-------- Page extract --------

An exhibition by the American artist Adam Pendleton (b. 1984), who moves fluidly between painting, publishing, photographic collage, video, and performance. This is Pendleton’s first solo U.K. exhibition, as well as his first with the gallery.
Adam Pendleton (b. 1984, Richmond, Virginia) is a conceptual artist known for his multi-disciplinary practice, which moves fluidly between painting, publishing, photographic collage, video and performance. His work centers on an engagement with language, in both the figurative and literal senses, and the re-contextualization of history through appropriated imagery to establish alternative interpretations of the present and, as the artist has explained, “a future dynamic where new historical narratives and meanings can exist.”
Pace London is pleased to present I’ll Be Your, an exhibition by the American artist Adam Pendleton. This is Pendleton’s first solo U.K. exhibition, as well as his first with the gallery. I’ll Be Your will be on view at 6-10 Lexington Street from 20 September through 27 October.
Moving fluidly between painting, publishing, photographic collage, video, and performance, Pendleton creates structures that engage with language on a literal and figurative level to yield new, radical meanings. Using appropriated images and text, he recontextualizes history to establish alternative interpretations of the present and a future dynamic where new historical narratives and meanings can exist. The exhibition title, an abbreviation of the Velvet Underground & Nico song “I'll Be Your Mirror,” implies an incomplete and open-ended condition of being that is unfixed and flexible.
I’ll Be Your features new work from Pendleton’s ongoing series Black Dada paintings and System of Display, each begun in 2008, as well as related work. Continuing the artist’s Black Dada project—a long-term investigation pairing two previously unrelated ideas—the works in the exhibition expands Pendleton’s interest in how objects act as a conceptual potential for Black Dada, transforming materials from different sources into something new. The new work also underscores the formal elements of his practice, focusing on the ways in which pieces come together and apart, as well as how the viewer experiences fragments. Pendleton engages with the art-historical precedent of the monochrome, otherwise restricting his palette to black, white, silver, and grey. He also explores the works’ sculptural presence, both in the boxes of the System of Display series, each a few inches deep, and the Black Dada paintings, which are literally printed with sculptures and text elements that activate the edges of the canvas.

-------- Given data --------

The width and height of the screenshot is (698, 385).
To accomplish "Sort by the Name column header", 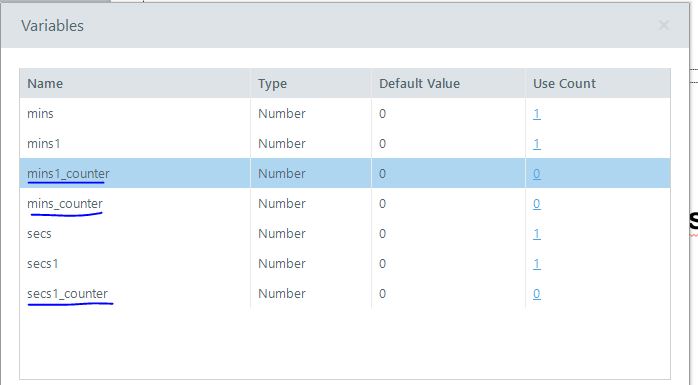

--------
-------- Given data --------

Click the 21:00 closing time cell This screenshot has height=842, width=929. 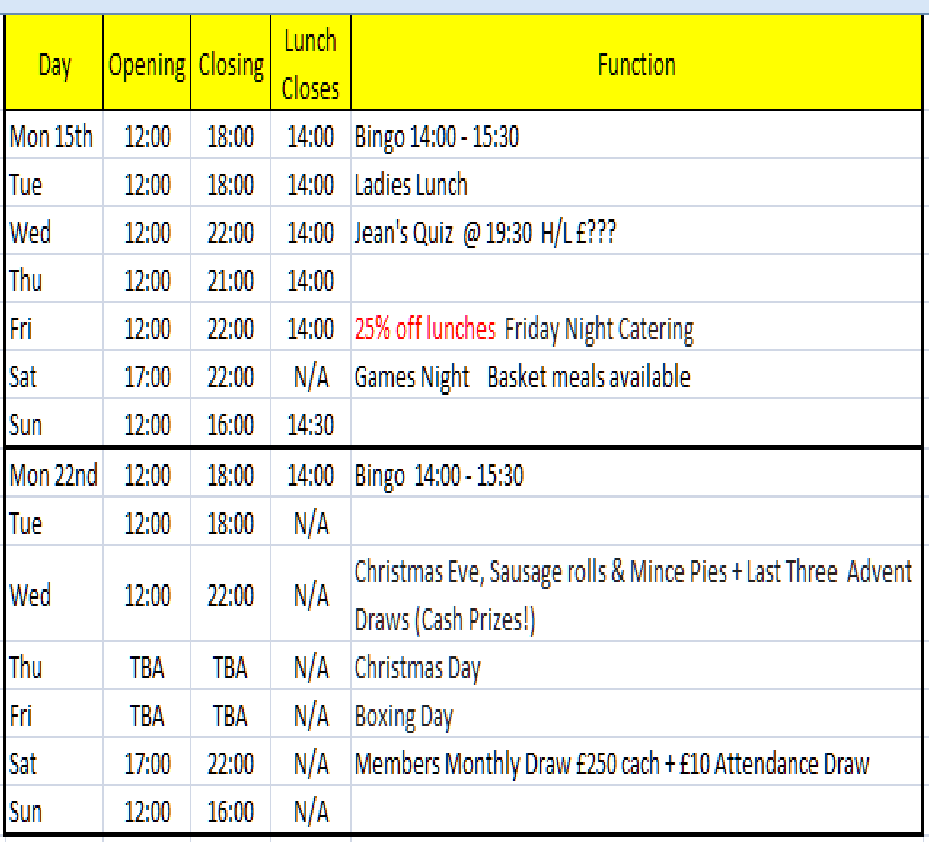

--------
-------- Given data --------

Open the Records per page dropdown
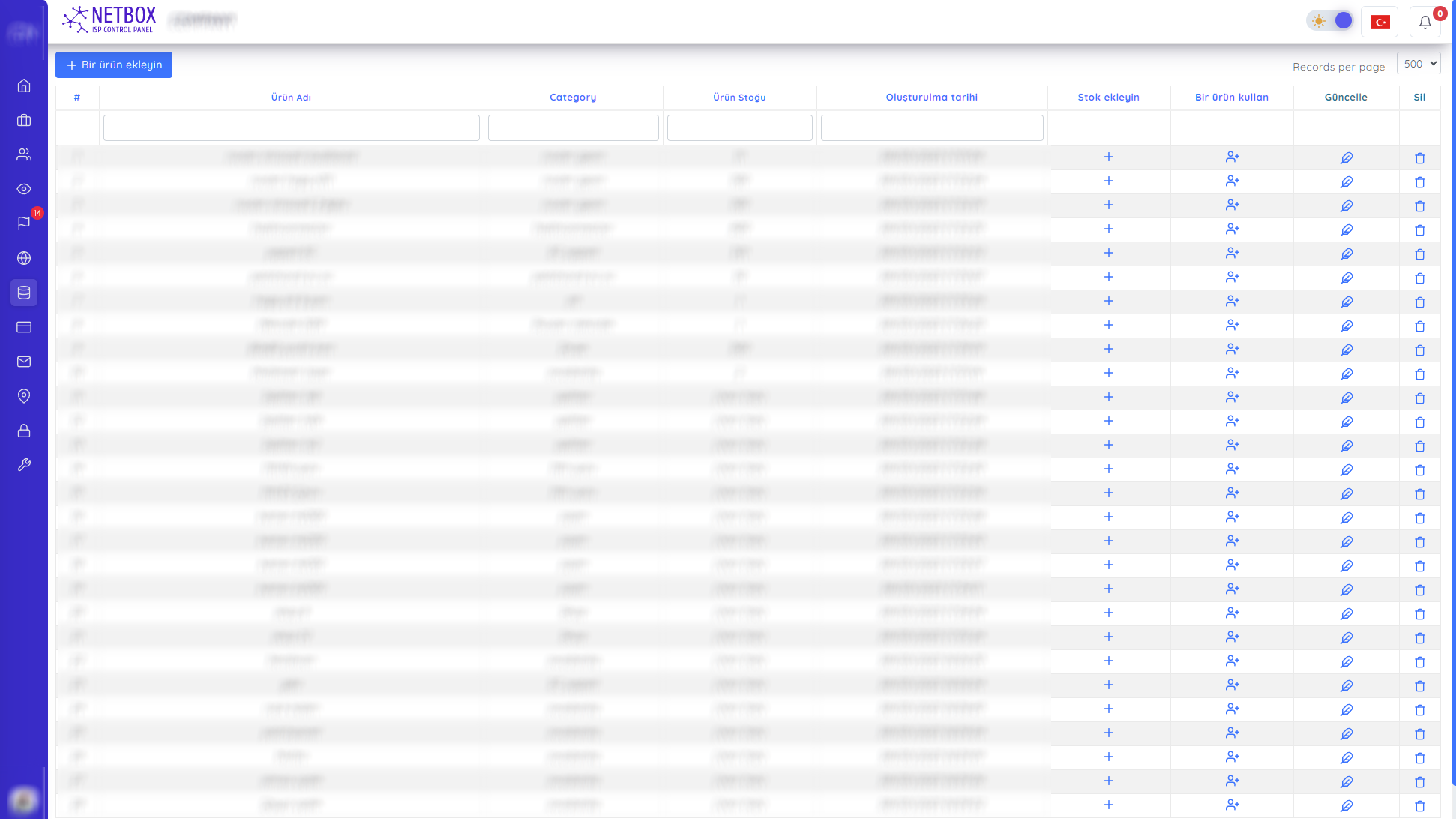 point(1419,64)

--------

• Required task A:
List the colors to which Pendleton's palette is restricted, according to the text on Adam Pendleton's exhibition.
• Required task B:
Reproduce the passage of the text on Adam Pendleton's exhibition starting at "Pace London is" and ending at "unfixed and flexible.".
The lines above come from a separate source, not from the text on Adam Pendleton's exhibition.

• Full solution A:
Black, white, silver, and grey.

• Full solution B:
Pace London is pleased to present I’ll Be Your, an exhibition by the American artist Adam Pendleton. This is Pendleton’s first solo U.K. exhibition, as well as his first with the gallery. I’ll Be Your will be on view at 6-10 Lexington Street from 20 September through 27 October.
Moving fluidly between painting, publishing, photographic collage, video, and performance, Pendleton creates structures that engage with language on a literal and figurative level to yield new, radical meanings. Using appropriated images and text, he recontextualizes history to establish alternative interpretations of the present and a future dynamic where new historical narratives and meanings can exist. The exhibition title, an abbreviation of the Velvet Underground & Nico song “I'll Be Your Mirror,” implies an incomplete and open-ended condition of being that is unfixed and flexible.